In 1997's "Volcano," Tommy Lee Jones and Anne Heche scramble as a huge volcano spontaneously appears from under Los Angeles, California spewing fireballs and lava that devastate the city.
Never mind that volcanos don't generally emerge abruptly and without warning. The movie would have you believe that these enormous geologic events can happen practically overnight.
The bigger issue is that there is no geological basis at all for volcanoes to occur in L.A. Volcanoes form only in subduction zones, that is, where one tectonic plate is slipping beneath another, subsequently unleashing hot magma that flows to the surface of the Earth's crust.
As it turns out, there is no subduction zone anywhere near California.
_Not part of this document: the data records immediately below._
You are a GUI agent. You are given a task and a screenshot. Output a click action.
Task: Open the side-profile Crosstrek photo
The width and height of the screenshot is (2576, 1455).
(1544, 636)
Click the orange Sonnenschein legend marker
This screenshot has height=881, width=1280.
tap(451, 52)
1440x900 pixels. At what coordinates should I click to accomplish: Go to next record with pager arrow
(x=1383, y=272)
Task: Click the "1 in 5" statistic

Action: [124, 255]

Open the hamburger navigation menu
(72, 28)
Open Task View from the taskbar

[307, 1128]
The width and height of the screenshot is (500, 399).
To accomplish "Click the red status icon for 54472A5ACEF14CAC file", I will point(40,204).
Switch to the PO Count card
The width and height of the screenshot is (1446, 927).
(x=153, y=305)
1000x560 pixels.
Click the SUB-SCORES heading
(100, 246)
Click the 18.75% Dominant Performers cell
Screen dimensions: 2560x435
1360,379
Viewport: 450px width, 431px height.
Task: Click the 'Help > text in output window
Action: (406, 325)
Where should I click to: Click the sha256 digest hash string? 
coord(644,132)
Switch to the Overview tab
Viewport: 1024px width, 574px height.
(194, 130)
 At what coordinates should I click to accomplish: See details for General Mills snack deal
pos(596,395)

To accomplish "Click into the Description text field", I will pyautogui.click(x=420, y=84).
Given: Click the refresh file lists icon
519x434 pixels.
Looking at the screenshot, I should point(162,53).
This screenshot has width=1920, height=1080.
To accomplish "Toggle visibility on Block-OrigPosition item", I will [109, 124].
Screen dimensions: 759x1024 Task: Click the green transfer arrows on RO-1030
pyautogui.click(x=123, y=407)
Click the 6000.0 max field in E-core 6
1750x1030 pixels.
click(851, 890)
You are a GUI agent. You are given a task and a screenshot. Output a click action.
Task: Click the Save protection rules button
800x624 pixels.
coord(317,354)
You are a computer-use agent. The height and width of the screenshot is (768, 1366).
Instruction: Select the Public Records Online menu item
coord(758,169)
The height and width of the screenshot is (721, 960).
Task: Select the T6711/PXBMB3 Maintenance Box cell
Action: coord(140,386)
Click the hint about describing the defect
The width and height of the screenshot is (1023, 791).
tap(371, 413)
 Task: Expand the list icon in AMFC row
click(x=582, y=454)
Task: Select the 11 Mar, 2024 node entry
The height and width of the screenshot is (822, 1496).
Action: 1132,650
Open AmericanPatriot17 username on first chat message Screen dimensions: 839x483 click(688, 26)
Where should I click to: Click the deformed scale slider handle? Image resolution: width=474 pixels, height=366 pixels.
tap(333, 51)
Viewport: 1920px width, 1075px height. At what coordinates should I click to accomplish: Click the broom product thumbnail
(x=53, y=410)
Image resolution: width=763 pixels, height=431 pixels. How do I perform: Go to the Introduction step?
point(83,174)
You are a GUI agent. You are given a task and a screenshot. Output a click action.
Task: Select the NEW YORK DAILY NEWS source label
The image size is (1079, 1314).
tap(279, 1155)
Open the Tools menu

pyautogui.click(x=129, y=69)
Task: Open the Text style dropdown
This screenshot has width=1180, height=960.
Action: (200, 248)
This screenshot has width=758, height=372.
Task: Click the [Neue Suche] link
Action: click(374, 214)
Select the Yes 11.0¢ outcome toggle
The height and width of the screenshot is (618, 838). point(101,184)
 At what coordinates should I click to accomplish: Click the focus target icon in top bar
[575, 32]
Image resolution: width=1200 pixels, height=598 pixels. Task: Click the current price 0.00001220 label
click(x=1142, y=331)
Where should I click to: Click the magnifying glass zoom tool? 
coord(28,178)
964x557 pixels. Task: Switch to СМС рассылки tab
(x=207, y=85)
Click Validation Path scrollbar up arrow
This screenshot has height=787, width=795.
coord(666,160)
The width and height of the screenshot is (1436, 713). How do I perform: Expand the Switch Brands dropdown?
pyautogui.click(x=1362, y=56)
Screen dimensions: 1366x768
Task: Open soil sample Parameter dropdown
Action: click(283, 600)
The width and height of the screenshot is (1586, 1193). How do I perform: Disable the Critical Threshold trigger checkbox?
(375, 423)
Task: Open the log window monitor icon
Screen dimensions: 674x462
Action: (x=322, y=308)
The infamous San Andreas Fault is what's called a strike-slip fault. Here, the plates merely slide horizontally, rubbing against each other in way that doesn't allow for magma flow or volcano formation.
In cases where volcanos do from along strike-slip faults, they are typically smaller and less destructive. That means a horrifyingly huge magma monsters aren't going to upend West Coast cities anytime soon.
The cult hit "Sharknado" illogically (and hilariously) combines two primal fears — sharks and tornados. The idea is completely nuts, but that's beside the point. Absurdity is the order of the day in this B film.
Once again, it's poor, beleaguered Los Angeles that's at the center of this disaster flick. But the city has never seen a catastrophe quite like this one. Huge waterspouts form off of the coast, causing enormous waves and flooding. More ominously, the spouts suck hundreds of sharks into their funnels. The toothy fish are then spewed all over the metro area, lacerating the locals and essentially spreading chaos of the most bizarre kind.
We probably don't need to spend much of your time reviewing the inconsistencies and unrealities of a flying shark infestation. But in the unlikely occurrence that such a powerful storm struck a major city, you'd have much more to fear from the hurricane-like power of the weather than you would any toothy, flying fish.
Whether it's sharks, volcanos or superheroes Hollywood is always going to take more than a little theatrical license with its products. While the more literal of us will roll our eyes at the silly and egregious scientific mistakes in these movies, it's these exaggerations and outright fantasies that make films so much fun.
The HowStuffWorks podcast The Soundtrack Show looks at the movie life of the 13th century Latin hymn 'Dies Irae.'
Author's Note: 10 Movies Based on Scientific Falsehoods
"Kingdom of the Spiders" was one of the first scary disaster-type movies to really grab my imagination. In this '70s-era movie, William Shatner runs around a small town that's being invaded by an army of aggressive tarantulas. There were no computer-generated effects. These were real spiders running amok, scaring the life out of everyone they could grab onto with their hairy legs. It didn't matter that the premise was ludicrous — I was traumatized for years after seeing the movie, proving that sometimes scary stories have more lasting power than science.